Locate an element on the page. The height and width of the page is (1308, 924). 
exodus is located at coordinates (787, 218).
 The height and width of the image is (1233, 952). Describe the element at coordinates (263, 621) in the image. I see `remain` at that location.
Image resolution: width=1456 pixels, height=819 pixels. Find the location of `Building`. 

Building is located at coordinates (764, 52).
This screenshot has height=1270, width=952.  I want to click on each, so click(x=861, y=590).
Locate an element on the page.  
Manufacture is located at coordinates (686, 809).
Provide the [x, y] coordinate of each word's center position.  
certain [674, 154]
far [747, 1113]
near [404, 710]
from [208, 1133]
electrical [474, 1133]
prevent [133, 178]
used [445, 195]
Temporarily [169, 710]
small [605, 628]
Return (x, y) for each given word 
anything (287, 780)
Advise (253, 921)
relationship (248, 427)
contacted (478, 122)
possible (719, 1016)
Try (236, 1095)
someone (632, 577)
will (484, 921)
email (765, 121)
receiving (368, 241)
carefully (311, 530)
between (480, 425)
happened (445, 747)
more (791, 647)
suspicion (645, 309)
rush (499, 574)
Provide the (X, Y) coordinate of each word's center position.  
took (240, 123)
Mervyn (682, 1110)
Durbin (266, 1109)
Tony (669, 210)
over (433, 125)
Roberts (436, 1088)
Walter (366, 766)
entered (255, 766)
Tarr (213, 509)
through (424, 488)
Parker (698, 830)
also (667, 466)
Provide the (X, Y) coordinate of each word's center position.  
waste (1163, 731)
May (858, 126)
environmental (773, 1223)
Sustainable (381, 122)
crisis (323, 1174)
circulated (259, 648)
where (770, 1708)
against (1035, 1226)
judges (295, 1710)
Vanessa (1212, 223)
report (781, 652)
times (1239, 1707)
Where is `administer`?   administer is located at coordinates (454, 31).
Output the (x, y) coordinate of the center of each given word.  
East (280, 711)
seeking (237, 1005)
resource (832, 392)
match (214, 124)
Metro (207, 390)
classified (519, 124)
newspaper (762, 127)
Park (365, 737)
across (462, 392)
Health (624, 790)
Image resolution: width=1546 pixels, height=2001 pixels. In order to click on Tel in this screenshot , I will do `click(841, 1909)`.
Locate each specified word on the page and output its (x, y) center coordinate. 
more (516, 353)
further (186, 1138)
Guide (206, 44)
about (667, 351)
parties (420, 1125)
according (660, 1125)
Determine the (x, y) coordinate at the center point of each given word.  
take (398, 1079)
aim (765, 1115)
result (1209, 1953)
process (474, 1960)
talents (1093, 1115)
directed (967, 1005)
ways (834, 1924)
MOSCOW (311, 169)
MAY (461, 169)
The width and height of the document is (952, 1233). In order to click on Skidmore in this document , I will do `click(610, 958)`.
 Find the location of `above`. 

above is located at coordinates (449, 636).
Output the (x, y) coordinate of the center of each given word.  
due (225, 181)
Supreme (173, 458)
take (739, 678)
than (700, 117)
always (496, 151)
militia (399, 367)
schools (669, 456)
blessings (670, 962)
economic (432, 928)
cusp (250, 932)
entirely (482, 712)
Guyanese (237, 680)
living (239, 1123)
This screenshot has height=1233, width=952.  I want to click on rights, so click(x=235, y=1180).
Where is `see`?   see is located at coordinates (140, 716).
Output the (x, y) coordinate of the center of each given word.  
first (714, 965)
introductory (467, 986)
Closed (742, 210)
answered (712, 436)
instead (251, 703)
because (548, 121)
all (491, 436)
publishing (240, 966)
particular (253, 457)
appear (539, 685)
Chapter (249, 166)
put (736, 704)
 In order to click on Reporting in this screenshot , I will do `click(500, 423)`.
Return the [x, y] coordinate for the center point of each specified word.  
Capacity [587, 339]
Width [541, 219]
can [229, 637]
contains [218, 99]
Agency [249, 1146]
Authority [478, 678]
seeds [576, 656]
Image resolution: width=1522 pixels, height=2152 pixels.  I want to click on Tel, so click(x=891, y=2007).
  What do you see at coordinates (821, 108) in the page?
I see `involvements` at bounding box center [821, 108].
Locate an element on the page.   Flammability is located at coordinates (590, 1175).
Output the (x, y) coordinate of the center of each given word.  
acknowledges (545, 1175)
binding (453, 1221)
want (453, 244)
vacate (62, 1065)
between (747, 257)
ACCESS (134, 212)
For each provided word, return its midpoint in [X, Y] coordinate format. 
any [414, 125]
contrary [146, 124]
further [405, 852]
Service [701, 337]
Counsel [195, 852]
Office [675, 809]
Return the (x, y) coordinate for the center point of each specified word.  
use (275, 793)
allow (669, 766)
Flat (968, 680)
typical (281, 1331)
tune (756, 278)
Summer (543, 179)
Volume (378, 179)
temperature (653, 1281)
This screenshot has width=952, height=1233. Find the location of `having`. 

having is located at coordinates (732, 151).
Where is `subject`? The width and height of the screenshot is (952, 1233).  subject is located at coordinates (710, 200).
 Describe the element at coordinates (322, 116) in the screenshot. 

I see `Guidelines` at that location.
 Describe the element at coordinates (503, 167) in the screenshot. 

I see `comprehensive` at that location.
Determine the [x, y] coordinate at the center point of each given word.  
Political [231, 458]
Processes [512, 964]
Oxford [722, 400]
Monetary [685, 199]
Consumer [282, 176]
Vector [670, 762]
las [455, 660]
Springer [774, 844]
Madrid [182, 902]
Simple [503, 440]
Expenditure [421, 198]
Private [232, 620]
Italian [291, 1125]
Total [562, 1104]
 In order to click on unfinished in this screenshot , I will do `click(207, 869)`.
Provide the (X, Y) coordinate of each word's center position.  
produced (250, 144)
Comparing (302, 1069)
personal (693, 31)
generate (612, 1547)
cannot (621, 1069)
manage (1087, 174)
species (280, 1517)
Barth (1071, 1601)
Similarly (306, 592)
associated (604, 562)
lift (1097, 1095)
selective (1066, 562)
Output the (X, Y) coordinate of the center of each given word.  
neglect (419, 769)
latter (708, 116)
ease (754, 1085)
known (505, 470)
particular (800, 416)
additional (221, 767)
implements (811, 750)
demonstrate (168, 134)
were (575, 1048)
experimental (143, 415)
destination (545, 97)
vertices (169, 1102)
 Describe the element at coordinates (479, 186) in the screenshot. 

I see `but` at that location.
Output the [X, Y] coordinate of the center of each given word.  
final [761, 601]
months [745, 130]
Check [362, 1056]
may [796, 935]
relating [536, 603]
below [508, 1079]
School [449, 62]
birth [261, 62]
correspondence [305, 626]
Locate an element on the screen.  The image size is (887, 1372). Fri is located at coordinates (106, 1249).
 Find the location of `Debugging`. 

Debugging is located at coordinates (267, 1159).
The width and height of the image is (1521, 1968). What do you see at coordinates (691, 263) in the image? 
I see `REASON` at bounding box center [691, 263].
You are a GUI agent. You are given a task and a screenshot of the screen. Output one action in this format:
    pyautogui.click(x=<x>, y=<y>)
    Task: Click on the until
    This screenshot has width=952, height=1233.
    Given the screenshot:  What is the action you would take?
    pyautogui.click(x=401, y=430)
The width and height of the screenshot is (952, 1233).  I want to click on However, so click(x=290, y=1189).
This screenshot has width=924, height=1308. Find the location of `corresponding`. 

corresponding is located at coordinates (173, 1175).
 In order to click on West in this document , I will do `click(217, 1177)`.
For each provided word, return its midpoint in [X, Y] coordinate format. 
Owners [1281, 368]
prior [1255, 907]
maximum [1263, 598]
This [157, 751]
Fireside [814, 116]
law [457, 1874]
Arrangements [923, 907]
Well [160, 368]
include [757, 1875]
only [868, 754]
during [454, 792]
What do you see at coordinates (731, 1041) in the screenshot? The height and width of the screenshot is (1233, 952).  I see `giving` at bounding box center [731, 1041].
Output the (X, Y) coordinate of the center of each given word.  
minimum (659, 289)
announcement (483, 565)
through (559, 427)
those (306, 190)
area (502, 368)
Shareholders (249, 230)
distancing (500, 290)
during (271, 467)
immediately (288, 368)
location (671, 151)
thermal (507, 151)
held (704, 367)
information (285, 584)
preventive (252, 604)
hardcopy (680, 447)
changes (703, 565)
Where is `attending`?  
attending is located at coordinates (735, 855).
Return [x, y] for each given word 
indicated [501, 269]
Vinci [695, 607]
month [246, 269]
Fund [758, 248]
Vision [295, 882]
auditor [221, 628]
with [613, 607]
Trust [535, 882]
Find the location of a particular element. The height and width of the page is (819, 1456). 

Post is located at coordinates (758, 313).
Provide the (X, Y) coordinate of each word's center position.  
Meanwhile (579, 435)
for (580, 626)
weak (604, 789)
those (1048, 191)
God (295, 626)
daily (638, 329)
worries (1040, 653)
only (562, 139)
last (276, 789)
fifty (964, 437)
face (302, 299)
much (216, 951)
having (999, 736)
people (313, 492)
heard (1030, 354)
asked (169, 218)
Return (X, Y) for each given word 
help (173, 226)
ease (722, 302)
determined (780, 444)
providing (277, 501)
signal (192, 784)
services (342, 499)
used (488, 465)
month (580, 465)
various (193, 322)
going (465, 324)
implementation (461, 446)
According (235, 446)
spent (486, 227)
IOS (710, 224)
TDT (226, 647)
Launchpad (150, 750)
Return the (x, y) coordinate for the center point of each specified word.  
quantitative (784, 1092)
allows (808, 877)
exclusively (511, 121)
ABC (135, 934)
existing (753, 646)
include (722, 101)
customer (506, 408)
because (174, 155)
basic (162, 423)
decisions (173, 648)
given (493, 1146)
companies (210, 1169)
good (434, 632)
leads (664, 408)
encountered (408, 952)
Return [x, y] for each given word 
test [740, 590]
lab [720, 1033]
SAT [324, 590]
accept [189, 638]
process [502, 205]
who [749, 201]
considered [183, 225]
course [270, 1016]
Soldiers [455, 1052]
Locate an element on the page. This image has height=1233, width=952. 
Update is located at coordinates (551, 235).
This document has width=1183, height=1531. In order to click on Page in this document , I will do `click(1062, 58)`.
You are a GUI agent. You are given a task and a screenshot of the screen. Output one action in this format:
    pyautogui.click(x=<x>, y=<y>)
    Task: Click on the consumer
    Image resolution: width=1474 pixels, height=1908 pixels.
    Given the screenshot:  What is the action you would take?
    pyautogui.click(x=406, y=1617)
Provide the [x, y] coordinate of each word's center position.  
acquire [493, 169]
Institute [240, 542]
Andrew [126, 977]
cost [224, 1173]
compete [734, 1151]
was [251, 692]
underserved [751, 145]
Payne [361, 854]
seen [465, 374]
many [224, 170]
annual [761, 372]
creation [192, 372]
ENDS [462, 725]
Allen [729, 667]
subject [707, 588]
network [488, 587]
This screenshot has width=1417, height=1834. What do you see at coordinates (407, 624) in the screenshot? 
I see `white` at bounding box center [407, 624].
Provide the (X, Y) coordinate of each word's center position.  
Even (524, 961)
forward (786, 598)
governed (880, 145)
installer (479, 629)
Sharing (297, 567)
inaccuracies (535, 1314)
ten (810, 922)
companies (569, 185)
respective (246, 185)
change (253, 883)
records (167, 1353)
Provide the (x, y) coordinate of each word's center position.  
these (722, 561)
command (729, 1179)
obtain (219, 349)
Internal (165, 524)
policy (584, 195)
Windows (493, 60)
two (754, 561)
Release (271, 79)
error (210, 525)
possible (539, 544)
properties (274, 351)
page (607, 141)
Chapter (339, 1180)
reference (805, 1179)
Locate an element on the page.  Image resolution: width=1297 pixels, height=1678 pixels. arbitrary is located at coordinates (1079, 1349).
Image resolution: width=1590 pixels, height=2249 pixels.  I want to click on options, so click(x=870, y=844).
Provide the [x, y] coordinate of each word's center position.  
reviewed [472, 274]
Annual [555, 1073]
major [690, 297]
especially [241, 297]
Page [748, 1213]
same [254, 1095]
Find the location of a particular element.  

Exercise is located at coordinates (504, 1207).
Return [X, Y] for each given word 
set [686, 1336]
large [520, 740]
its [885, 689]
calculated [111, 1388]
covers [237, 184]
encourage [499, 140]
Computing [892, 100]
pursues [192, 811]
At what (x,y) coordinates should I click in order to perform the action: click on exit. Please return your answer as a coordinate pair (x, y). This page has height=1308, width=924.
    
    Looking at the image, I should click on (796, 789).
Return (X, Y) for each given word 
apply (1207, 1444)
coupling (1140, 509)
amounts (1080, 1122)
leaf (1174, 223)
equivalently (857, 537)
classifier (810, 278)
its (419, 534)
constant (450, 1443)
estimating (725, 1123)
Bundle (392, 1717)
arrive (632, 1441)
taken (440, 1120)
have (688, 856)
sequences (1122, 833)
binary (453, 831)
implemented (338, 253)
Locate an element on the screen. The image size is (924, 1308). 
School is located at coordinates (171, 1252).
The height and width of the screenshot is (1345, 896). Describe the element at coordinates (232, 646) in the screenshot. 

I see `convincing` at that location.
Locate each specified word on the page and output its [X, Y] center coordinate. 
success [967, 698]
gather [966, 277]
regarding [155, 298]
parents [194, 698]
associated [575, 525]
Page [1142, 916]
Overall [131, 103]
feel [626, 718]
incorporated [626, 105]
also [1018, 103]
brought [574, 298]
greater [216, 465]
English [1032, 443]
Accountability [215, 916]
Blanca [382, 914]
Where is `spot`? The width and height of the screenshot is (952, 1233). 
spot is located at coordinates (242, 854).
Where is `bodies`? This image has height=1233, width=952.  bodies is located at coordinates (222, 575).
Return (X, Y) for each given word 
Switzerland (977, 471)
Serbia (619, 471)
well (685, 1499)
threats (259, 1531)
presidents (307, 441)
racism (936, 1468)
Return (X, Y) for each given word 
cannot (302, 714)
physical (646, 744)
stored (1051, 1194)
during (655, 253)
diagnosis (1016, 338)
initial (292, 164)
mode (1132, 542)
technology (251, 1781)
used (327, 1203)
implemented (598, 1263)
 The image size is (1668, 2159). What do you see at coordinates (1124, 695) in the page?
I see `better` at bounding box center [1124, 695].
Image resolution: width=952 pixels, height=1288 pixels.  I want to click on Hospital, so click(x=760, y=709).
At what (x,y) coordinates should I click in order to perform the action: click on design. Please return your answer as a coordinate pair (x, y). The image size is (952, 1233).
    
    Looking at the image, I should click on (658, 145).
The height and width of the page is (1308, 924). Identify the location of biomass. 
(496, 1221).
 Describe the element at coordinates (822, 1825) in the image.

• _Qué debes hacer_:
Copia sin ningún cambio las líneas de los registros, empezando por el comienzo de los registros y terminando en la línea que contiene "Tarr (213, 509)", ambas incluidas.

• _Respuesta escrita_:
Locate an element on the page. The height and width of the page is (1308, 924). 
exodus is located at coordinates (787, 218).
 The height and width of the image is (1233, 952). Describe the element at coordinates (263, 621) in the image. I see `remain` at that location.
Image resolution: width=1456 pixels, height=819 pixels. Find the location of `Building`. 

Building is located at coordinates (764, 52).
This screenshot has height=1270, width=952.  I want to click on each, so click(x=861, y=590).
Locate an element on the page.  
Manufacture is located at coordinates (686, 809).
Provide the [x, y] coordinate of each word's center position.  
certain [674, 154]
far [747, 1113]
near [404, 710]
from [208, 1133]
electrical [474, 1133]
prevent [133, 178]
used [445, 195]
Temporarily [169, 710]
small [605, 628]
Return (x, y) for each given word 
anything (287, 780)
Advise (253, 921)
relationship (248, 427)
contacted (478, 122)
possible (719, 1016)
Try (236, 1095)
someone (632, 577)
will (484, 921)
email (765, 121)
receiving (368, 241)
carefully (311, 530)
between (480, 425)
happened (445, 747)
more (791, 647)
suspicion (645, 309)
rush (499, 574)
Provide the (X, Y) coordinate of each word's center position.  
took (240, 123)
Mervyn (682, 1110)
Durbin (266, 1109)
Tony (669, 210)
over (433, 125)
Roberts (436, 1088)
Walter (366, 766)
entered (255, 766)
Tarr (213, 509)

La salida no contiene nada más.